What is needed. Format the part of the rows below that opens with the line containing "This screenshot has height=490, width=632." and closes with the line containing "Looking at the" as a JSON list of strings, one per line, with blank lines omitted. Leave the pictures out of your answer.

Supplied entries.
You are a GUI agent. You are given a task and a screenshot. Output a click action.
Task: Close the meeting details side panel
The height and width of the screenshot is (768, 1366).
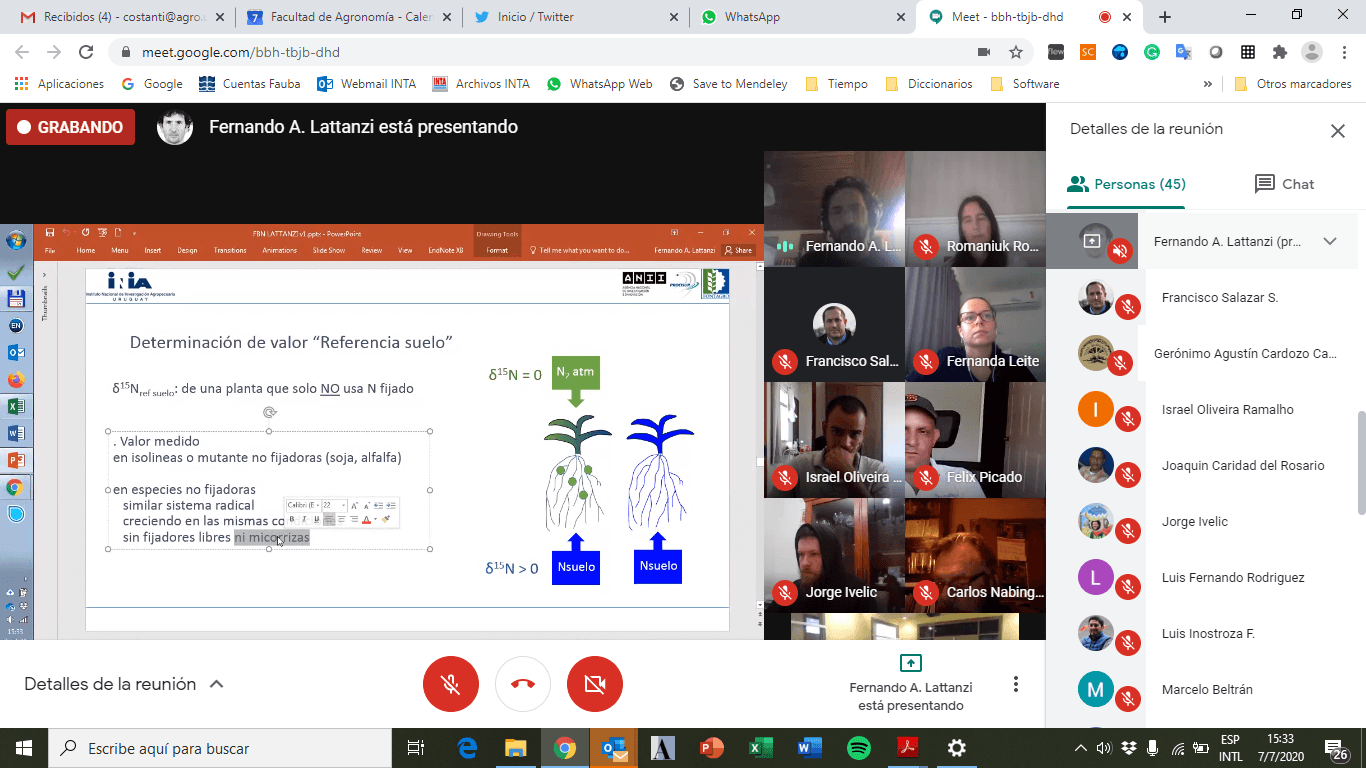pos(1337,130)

...

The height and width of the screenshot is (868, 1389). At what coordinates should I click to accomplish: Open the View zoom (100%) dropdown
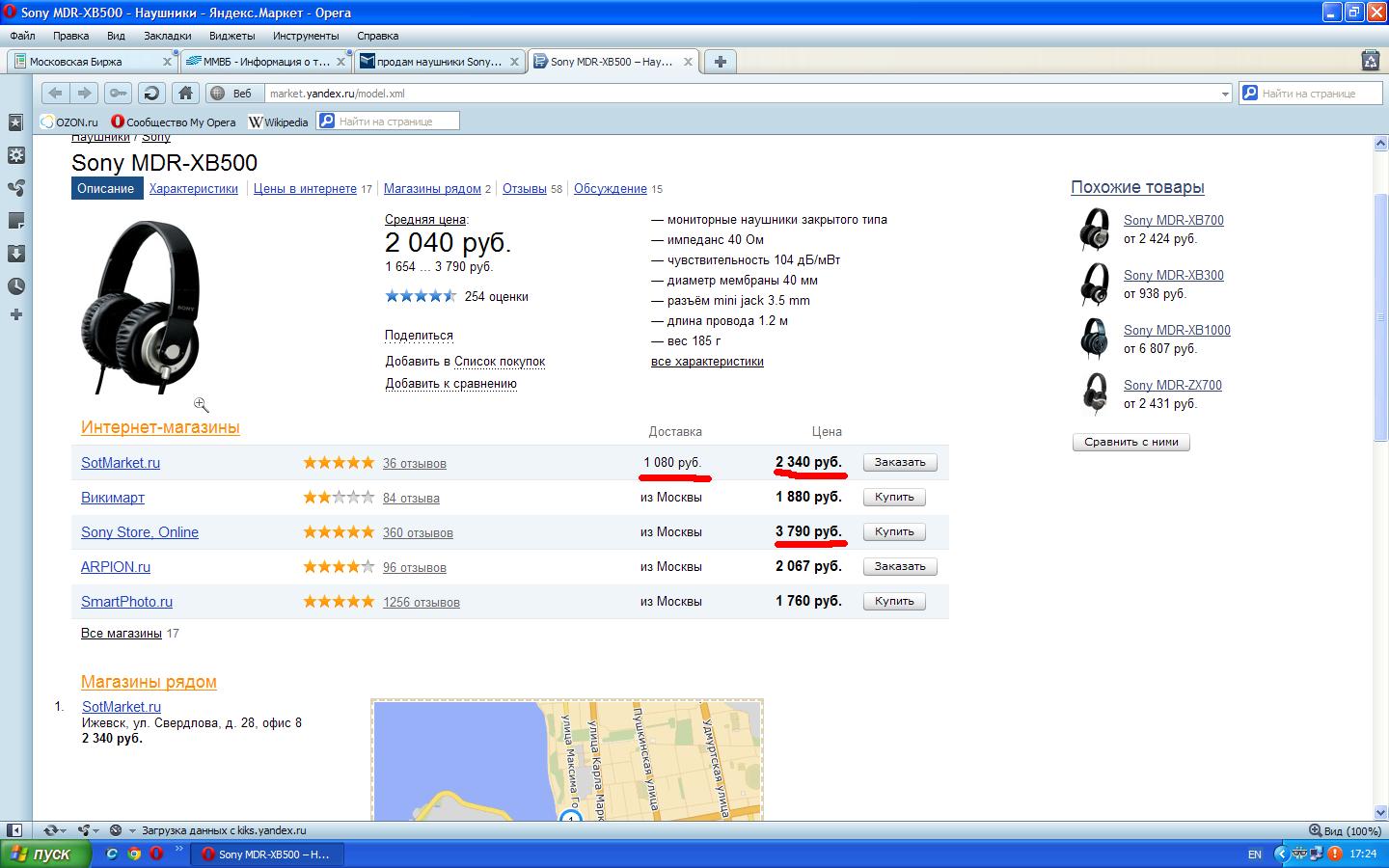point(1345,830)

* * *

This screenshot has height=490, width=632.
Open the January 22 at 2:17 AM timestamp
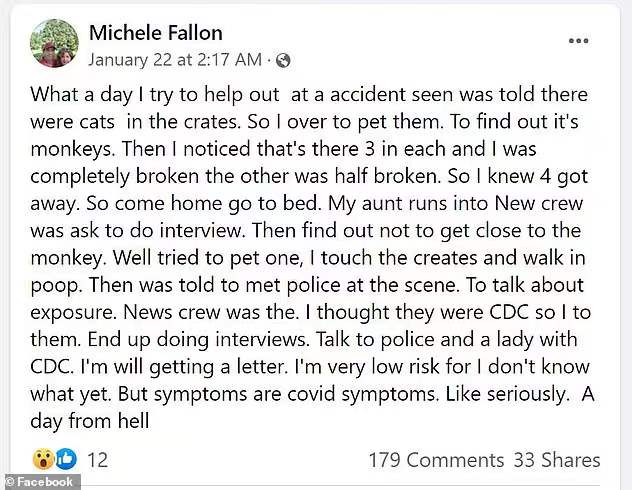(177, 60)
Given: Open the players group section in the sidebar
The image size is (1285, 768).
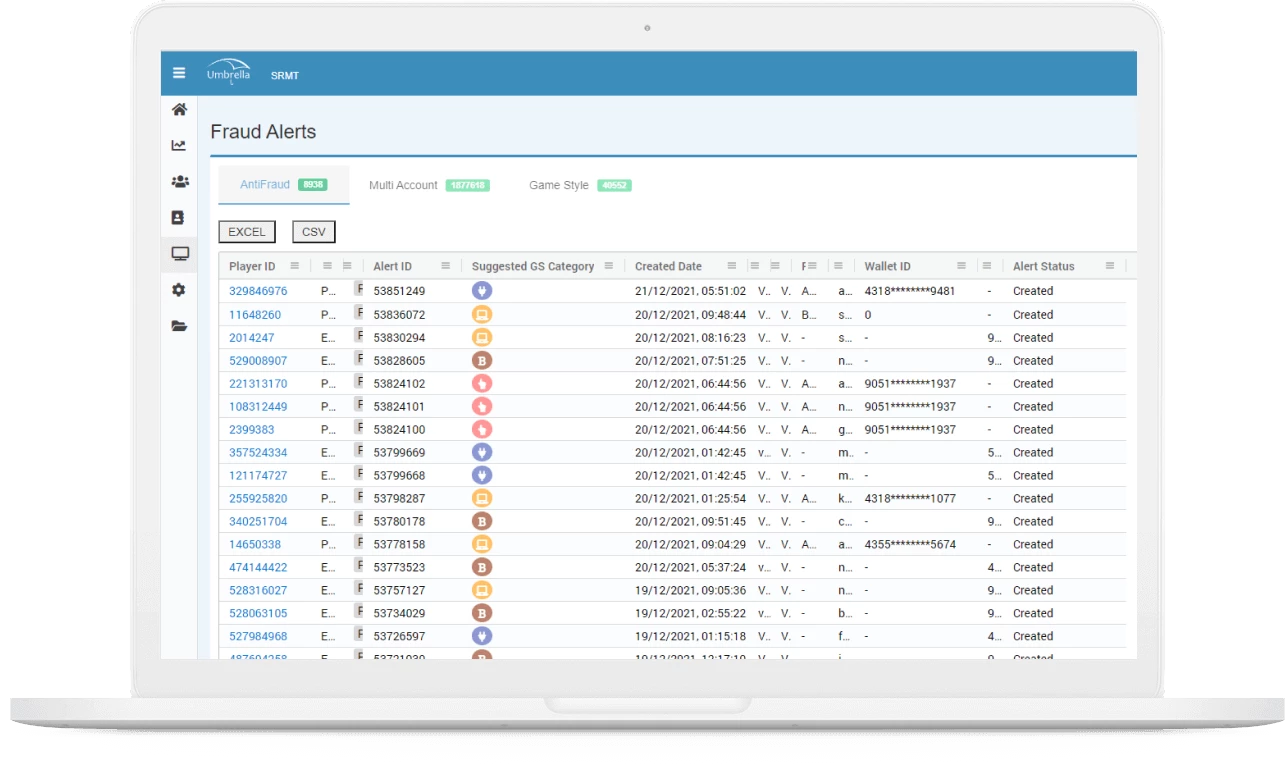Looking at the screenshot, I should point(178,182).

Response.
[
  "This screenshot has height=490, width=632.",
  "Open the January 22 at 2:17 AM timestamp",
  "(177, 60)",
  "Given: Open the players group section in the sidebar",
  "The image size is (1285, 768).",
  "Looking at the screenshot, I should point(178,182)."
]